The Art of World of Tomorrow (8:20)
Kevin Conran talks about the process and approach of the art direction in the film, and stresses the fact that it was never the intent to create a photo-realistic environment. He makes no apologies, and states simply that if that is what you’re looking for, then this isn’t the film for you. He calls it a “comic book brought to life.”
New York was based on charcoal renderings by Hugh Ferris, an architect / illustrator from the 1930’s. Conran also talks of the Art Deco look, and the influence it had on the film.
Conran goes on to discuss costume design, which he never intended to be a part of. His need to visualize the characters early on, however, required some early drawings. He worked with those early drawings to design the final costumes for the film.
The Original Six Minute Short
This film, made on a desktop computer in Kerry Conran’s apartment, is what was used to pitch the feature film to Jon Avnet. It was also instrumental in getting key actors to sign on. It is easy to see how the first act of the film grew entirely from this short. It has the same visual style as the feature film, though it is in black and white (the original intention of the feature, as well). A nice, interesting addition to the special features, especially since discussion of this short is featured prominently in the documentary.
Totenkopf’s Torture Room (1:13)
A short scene in Nepal, before Captain Joe Sullivan and Polly receive the staff that leads them to Totenkopf. This scene is completely rendered.
The Conveyor Belt (3:56)
Unfinished, this is a mix of blue-screen and pre-viz animatics. It serves as an alternate way for the Captain and Polly to meet Dex. The final version in the film is shorter and tighter.
There is a “Play All” feature.
Gag Reel (2:32)
A short mix of live action bloopers and animatics gags. There’s nothing special here, but those who like bloopers may appreciate the inclusion.

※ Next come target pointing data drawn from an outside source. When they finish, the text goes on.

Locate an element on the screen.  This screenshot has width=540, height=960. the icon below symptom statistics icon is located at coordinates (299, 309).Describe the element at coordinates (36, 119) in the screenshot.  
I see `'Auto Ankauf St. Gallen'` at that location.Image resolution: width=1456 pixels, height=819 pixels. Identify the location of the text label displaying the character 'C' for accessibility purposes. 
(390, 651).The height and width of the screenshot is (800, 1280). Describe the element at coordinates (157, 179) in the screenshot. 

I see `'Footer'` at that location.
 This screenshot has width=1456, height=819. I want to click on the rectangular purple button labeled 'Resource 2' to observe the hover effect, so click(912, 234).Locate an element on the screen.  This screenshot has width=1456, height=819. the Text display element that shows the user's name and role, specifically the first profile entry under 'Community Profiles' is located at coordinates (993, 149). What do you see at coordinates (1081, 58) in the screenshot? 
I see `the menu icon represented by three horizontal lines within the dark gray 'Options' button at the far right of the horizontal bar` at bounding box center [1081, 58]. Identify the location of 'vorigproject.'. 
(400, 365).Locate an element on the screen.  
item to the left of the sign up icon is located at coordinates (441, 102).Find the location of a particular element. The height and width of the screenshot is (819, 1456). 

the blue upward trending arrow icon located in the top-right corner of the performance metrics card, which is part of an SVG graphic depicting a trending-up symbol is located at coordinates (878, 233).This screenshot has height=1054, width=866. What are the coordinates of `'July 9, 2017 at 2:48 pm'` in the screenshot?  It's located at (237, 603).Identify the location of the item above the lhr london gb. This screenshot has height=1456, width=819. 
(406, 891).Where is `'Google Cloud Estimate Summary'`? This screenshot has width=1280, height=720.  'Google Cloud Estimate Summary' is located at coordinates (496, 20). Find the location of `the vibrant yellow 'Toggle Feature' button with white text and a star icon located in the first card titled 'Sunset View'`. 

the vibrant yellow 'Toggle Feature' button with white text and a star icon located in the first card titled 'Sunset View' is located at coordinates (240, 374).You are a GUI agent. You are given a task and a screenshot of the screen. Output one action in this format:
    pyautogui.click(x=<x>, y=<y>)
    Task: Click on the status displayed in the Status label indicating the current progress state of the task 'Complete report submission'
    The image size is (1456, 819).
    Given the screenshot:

The Spongebob Squarepants Movie
Lemony Snicket’s A Series of Unfortunate Events
Without a Paddle
As long as Paramount assaults us with forced previews, I’ll continue to express my displeasure in reviews. These are semi-forced previews, requiring multiple chapter skips to advance to the menu. They also appear in the special features. It is an unfortunate trend in Paramount product, as of late.
There is no theatrical trailer for Sky Captain included on the disc.
Turn off your brain and enjoy the film. It is a visual feast, and an entirely unique piece of work. Paramount has delivered a wonderful transfer of this visionary film, with a rather nice documentary on the making of the film included amongst the extras. Enjoy.